There is no such thing, fortunately, as bacteria becoming honey-resistant. Manuka honey will always work in the same way, by physically breaking up the sticky film that holds colonies of bacteria in place. When bacteria becomes “planktonic,” creating a sea of bacteria on the skin, the immune system attacks them with inflammation. If bacteria are kept from accumulating to planktonic levels, if they are released from their biofilm, then the immune system can kill them without killing human tissues, one by one.
Manuka honey has a similar effect on some kinds of fungal infections. There have been extensive studies of how manuka honey fights Bacillus subtilis, E. coli, Pseudomonas, and Staphylococcus infections, resulting in scientists making these recommendations for using manuka honey successfully for wound control:
- Manuka honey is a product you use on you,not in you. While this kind of honey is completely edible and has a distinctive herbal taste, the process of digestion breaks down most of the methylgloxal that researchers believe is its primary infection fighter.
- Manuka honey does more to keep bacteria from multiplying than it does to kill them. Applying honey to a wound prevents the bacteria in and on it from taking over, but it does not kill them entirely. That is why it is necessary to change the dressing on a wound regularly and to apply fresh manuka honey.
- When it comes to using manuka honey to prevent or treat infection, more is usually better. The immune system does the actual work of fighting the infection, but manuka honey makes it easier for white blood cells to pick off infectious bacteria one at a time.
Manuka honey is useful for dressing wounds caused by cuts, scrapes, burns, surgery, tattooing, and piercing. The sooner it is used after the skin is broken, the more it can do to prevent infection and scarring. Even 30% manuka honey stops bacterial growth, but even 100% red clover honey fails to have the same potency. Make sure the honey you use is New Zealand manuka honey, whether in the form of pure honey or honey-infused gauze and bandages.
Andy, you have a number of factual errors in your article. First of all, Manuka is not even remotely related to tea tree. (See https://www.youtube.com/watch?v=h_h1Nov7-X0). And you should NEVER recommend that wounds should be treated with anything less than medical grade manuka honey.
I believe there is some confusion here between “Unique Manuka Factor,” which is a trademark applied to New Zealand honey, and the biological properties of the honey itself. The manuka bush is indeed the tea tree. That’s established in no fewer than 117 articles in the botanical literature. And the New Zealand tea tree is not only related to the Australian tea tree, DNA analysis, also in the published scientific literature, shows that the New Zealand plant originated in Queensland. There is less genetic diversity in the New Zealand strains of the plant, but that works to the advantage of honey collectors in this case.

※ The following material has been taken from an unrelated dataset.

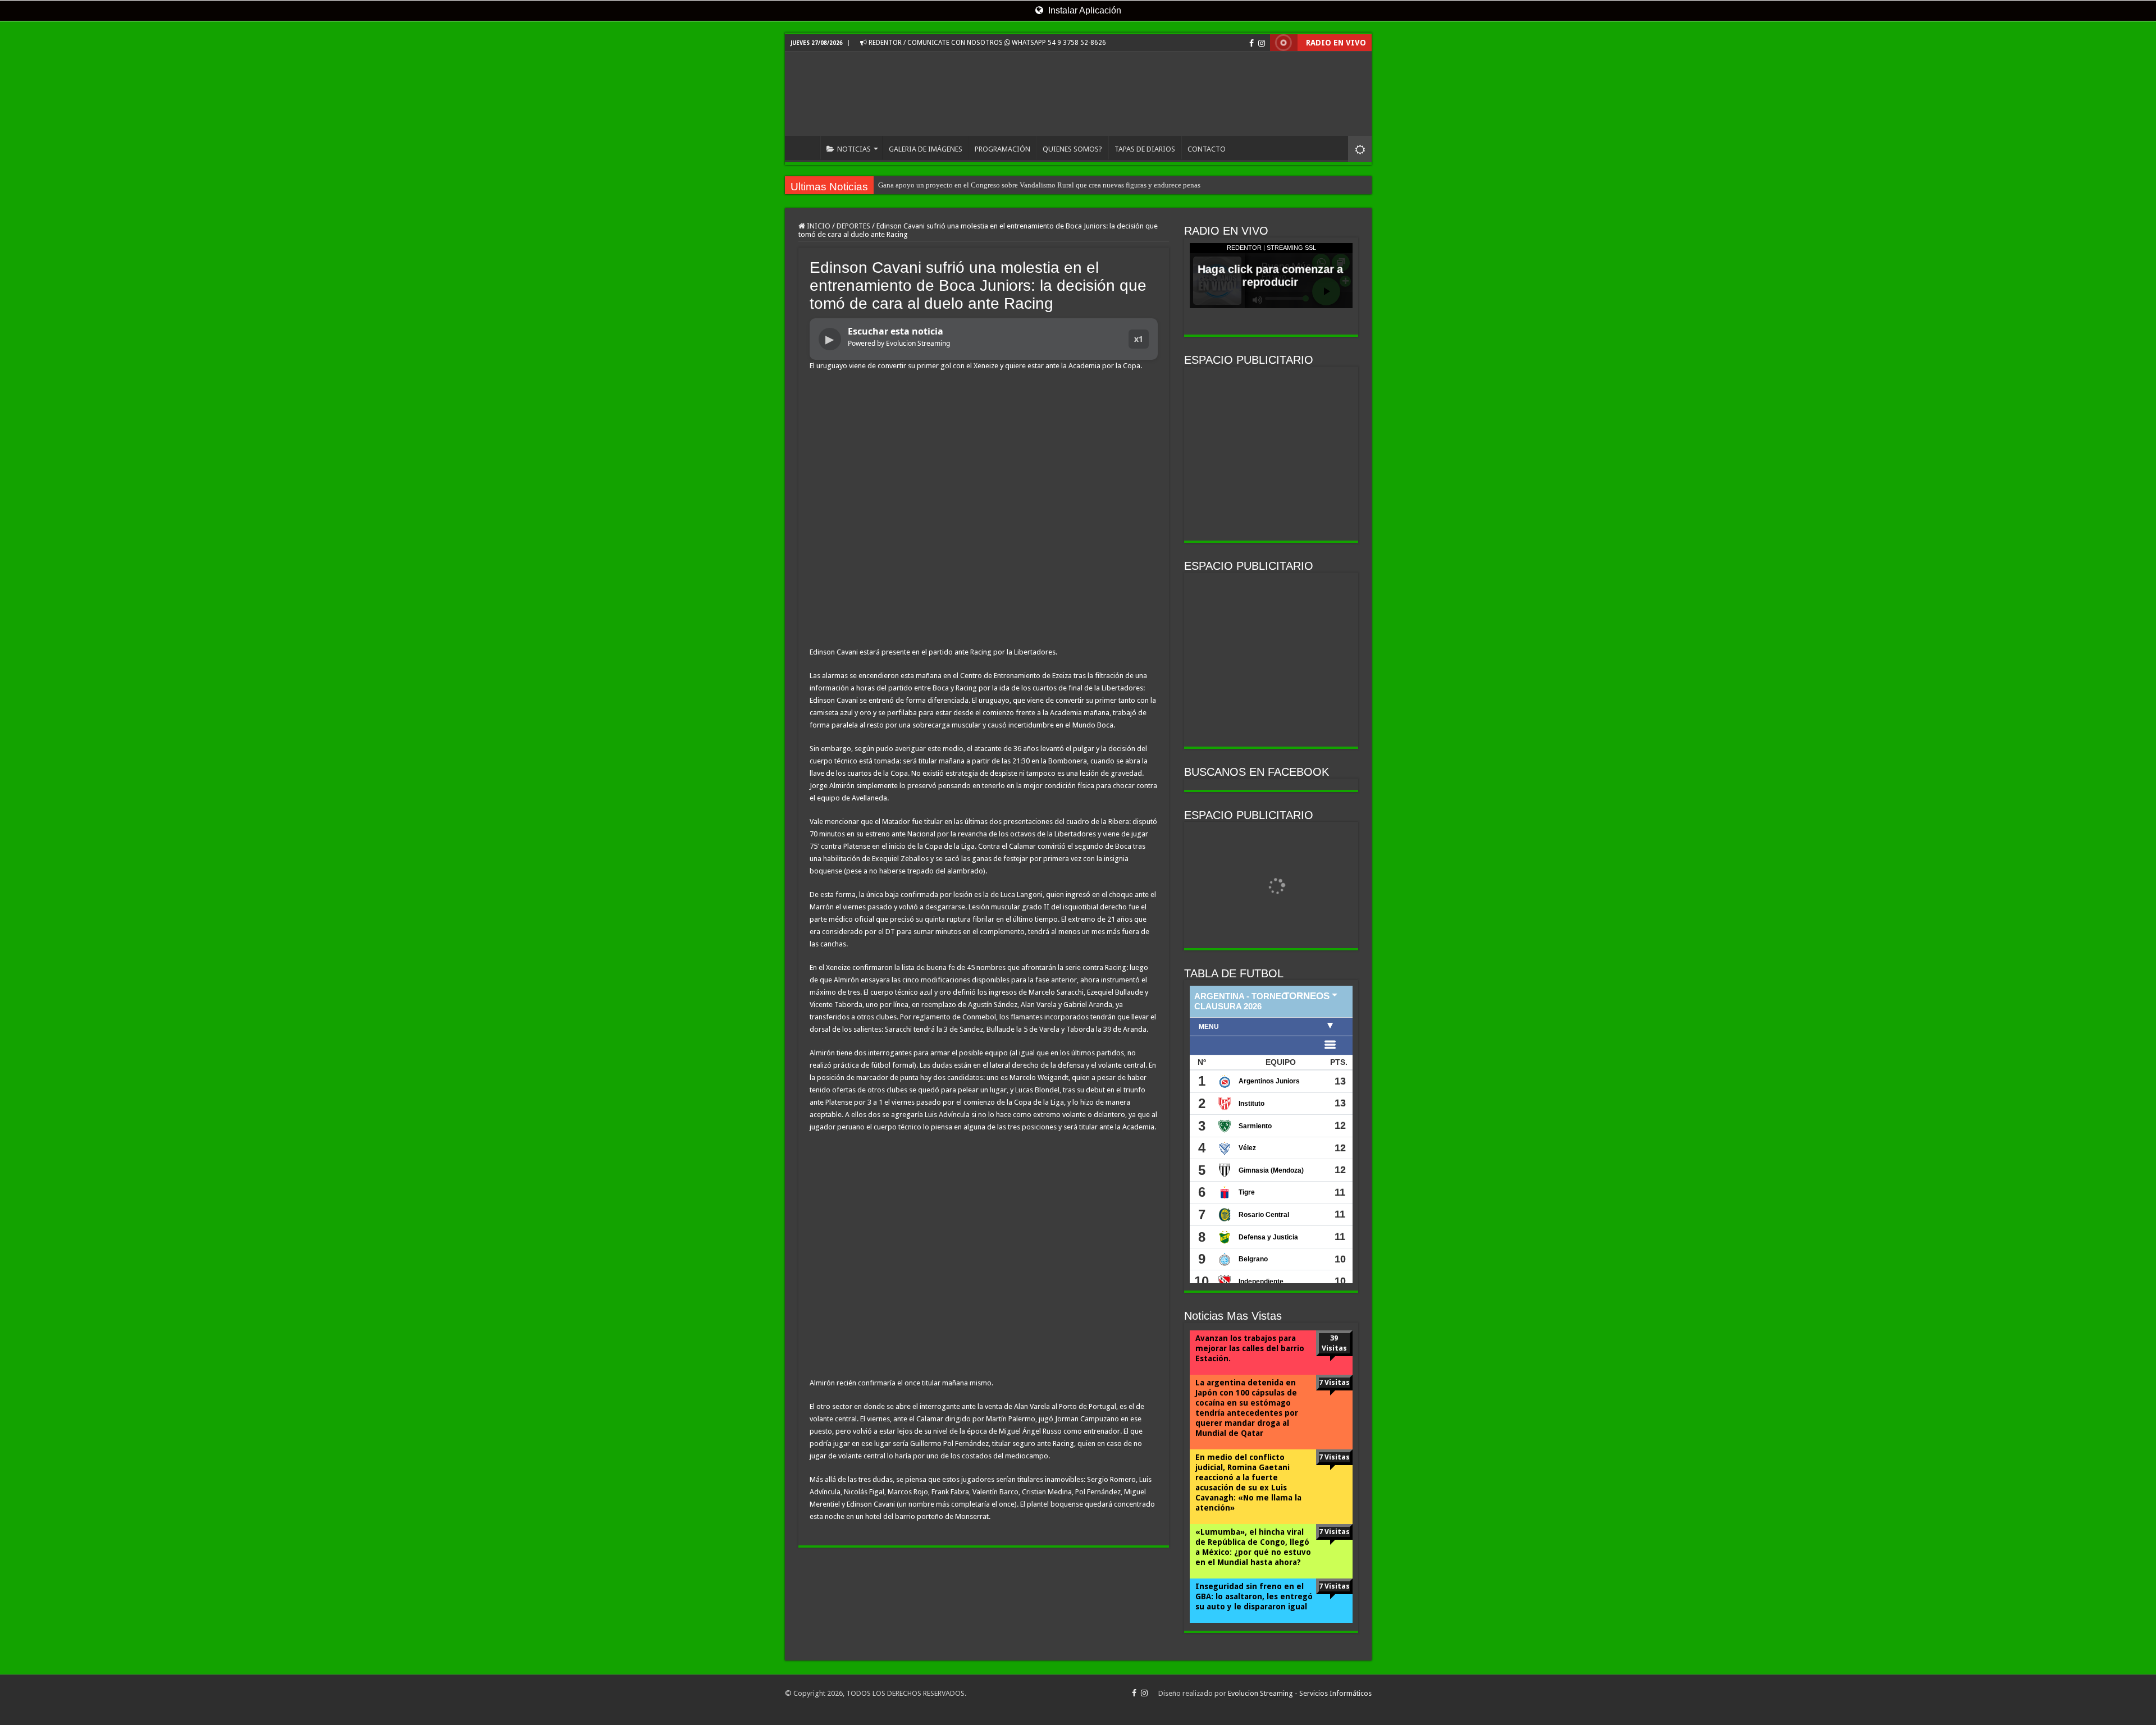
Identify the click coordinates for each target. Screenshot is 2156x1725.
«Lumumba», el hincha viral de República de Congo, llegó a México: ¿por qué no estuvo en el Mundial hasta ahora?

As a practical matter, if you are getting manuka honey, it comes from New Zealand, but there is no inherent biological reason you couldn’t get the same benefits from somewhere else. It’s just that the honey industry is very sophisticated and very dedicated to maintaining high quality standards in New Zealand. It’s not a biological principle.
It’s an economic principle. It’s a matter of well-placed trust.
As for your comment on only using medicinal grade honey, you aren’t saying that other New Zealand honey is inferior, are you? Of course, it’s best to use medicinal grade honey. It’s been tested for contaminants. It’s what you’ll get in bandages and swabs. But other manuka honey isn’t going to hurt you. It’s sticking your finger in the jar and slathering the honey over your skin that would be the problem, not the manuka honey itself, if it is indeed manuka honey. If it’s certified for Unique Manuka Factor, it indeed is.